4.6 Interpretation
A plot of the standardized coefficients shows the relative importance of each variable. The distance the coefficients are from zero shows how much a change in a standard deviation of the regressor changes the mean of the predicted value. The CI shows the precision. The plot shows not only which variables are significant, but also which are important.
d_sc <- d %>% mutate_at(c("mpg", "disp", "hp", "drat", "wt", "qsec"), scale)
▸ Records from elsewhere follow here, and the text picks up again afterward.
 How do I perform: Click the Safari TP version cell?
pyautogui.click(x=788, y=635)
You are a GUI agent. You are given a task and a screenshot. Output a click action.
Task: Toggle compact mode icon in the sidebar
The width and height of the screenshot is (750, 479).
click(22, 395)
m_sc <- lm(mpg ~ ., d_sc[,1:9])
lm_summary <- summary(m_sc)$coefficients
df <- data.frame(Features = rownames(lm_summary),
Estimate = lm_summary[,'Estimate'],
std_error = lm_summary[,'Std. Error'])
df$lower = df$Estimate - qt(.05/2, m_sc$df.residual) * df$std_error
df$upper = df$Estimate + qt(.05/2, m_sc$df.residual) * df$std_error
df <- df[df$Features != "(Intercept)",]
ggplot(df) +
geom_vline(xintercept = 0, linetype = 4) +
geom_point(aes(x = Estimate, y = Features)) +
geom_segment(aes(y = Features, yend = Features, x=lower, xend=upper),
arrow = arrow(angle=90, ends='both', length = unit(0.1, 'cm'))) +
scale_x_continuous("Standardized Weight") +
labs(title = "Model Feature Importance")
The added variable plot shows the bivariate relationship between \(Y\) and \(X_i\) after accounting for the other variables. For example, the partial regression plots of y ~ x1 + x2 + x3
would plot the residuals of y ~ x2 + x3
vs x1
, and so on.